[PATCH] D30057: [NVPTX] Added support for v2f16 operations.

Wed Feb 22 17:22:59 PST 2017

tra marked 5 inline comments as done.
tra added inline comments.

================
Comment at: lib/Target/NVPTX/NVPTXISelDAGToDAG.cpp:869
+      // using two f16 elements packed into an i32.
+      fromTypeWidth *= 2;
+      if (NumElts == 2)
----------------
jlebar wrote:
> I'm confused how this works without additional changes elsewhere.  We increase fromTypeWidth, but this doesn't affect the selection of Opcode below.  So how do we know that this is a packed-i32 load rather than a regular f16 load?
fromTypeWidth=16, vecType = NVPTX::PTXLdStInstCode::V2 would normally result in `ld.v2.b16`. Unfortunately, you can't use it to load v2f16, because it does not accept 32-bit registers that we use for v2f16. This code changes load width to 32 (which now can load v2f16 bits into a 32-bit register) and reduces number of elements to compensate for it -- we emit `ld.b32`.

llvm keeps splitting vectors until it ends up with a legal register type. If a vector of f16 has even number of elements, it's split into chunks of v2f16, otherwise it gets split into scalar f16 elements.

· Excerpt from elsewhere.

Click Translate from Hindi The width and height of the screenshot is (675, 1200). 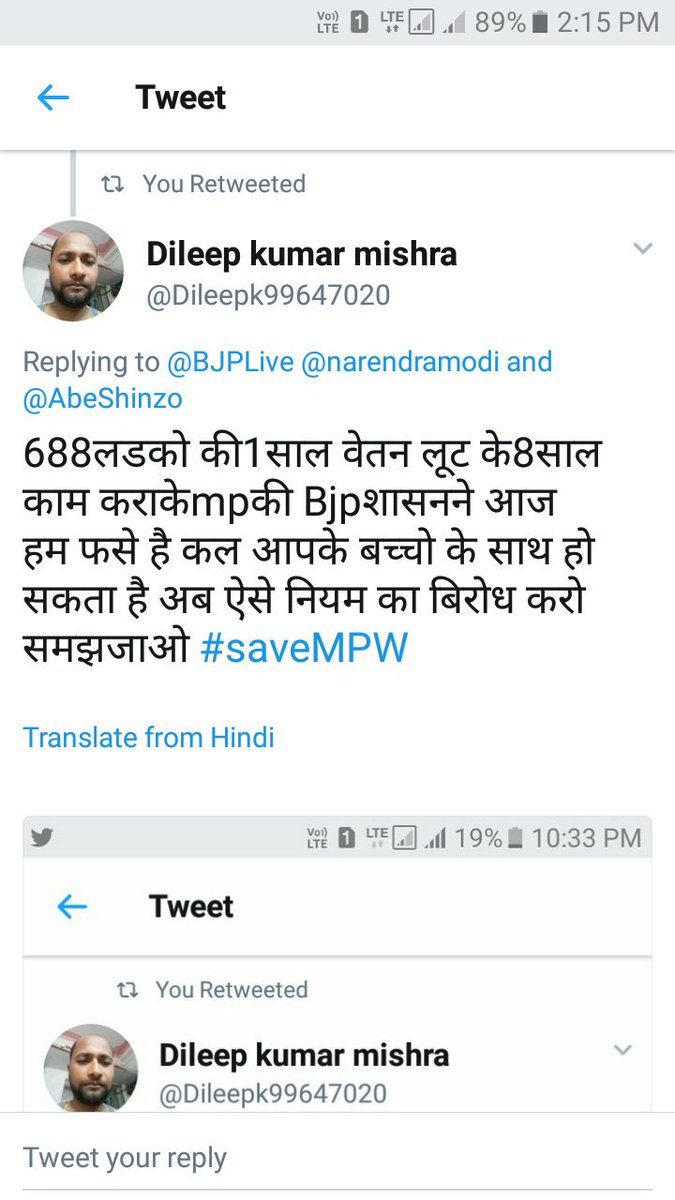click(148, 737)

It also appears that vector types don't get passed to this function as they are either handled by tryLoadVector() or split by legalizer into scalars. This patch introduces a load of v2f16 element which will be the only vector to be handled here.

================
Comment at: lib/Target/NVPTX/NVPTXISelDAGToDAG.cpp:2410
+    }
+  }
+
----------------
jlebar wrote:
> Should this be unified with the similar code above?
It turns out that most of this code wasn't necessary.  All vector types (except v2f16) are either handled in tryStoreVector() or scalarized. I've removed unneeded code.

================
Comment at: lib/Target/NVPTX/NVPTXISelLowering.cpp:2333
+            // here and then bitcast it back.
+            // TODO: consider switching to getMemIntrinsicNode() which can
+            // deal with v2f16 better.
----------------
jlebar wrote:
> , which
TODO discarded. getLoad/getStore are the right way to create loads/stores as they can handle unaligned loads/stores correctly, which getMemIntrinsicNode() does not.

================
Comment at: lib/Target/NVPTX/NVPTXInstrInfo.td:2856
+    return N->getSExtValue() == 1;
+}]>;
+
----------------
jlebar wrote:
> Could we give these slightly louder names, maybe ImmediateZero and ImmediateOne or immZero/immOne?  Otherwise it's not really clear that "i1imm" and "imm0" are completely different things -- they look too similar.
I can just use 0/1 in the instruction pattern below without wrapping them into a predicate.
I've moved these predicates and simplified subvector extraction instructions below.

================
Comment at: lib/Target/NVPTX/NVPTXInstrInfo.td:2873
+                             [(set Float16Regs:$dst,
+                               (extractelt (v2f16 Float16x2Regs:$src), imm1:$c))]>;
+
----------------
jlebar wrote:
> What if the vector element index is not an immediate?  Do we just fail to select?  I'd think we should be able to handle that.
Yes. We did fail to select. I've added custom lowering for that case, so it works now. I'm not sure if it's needed, though. 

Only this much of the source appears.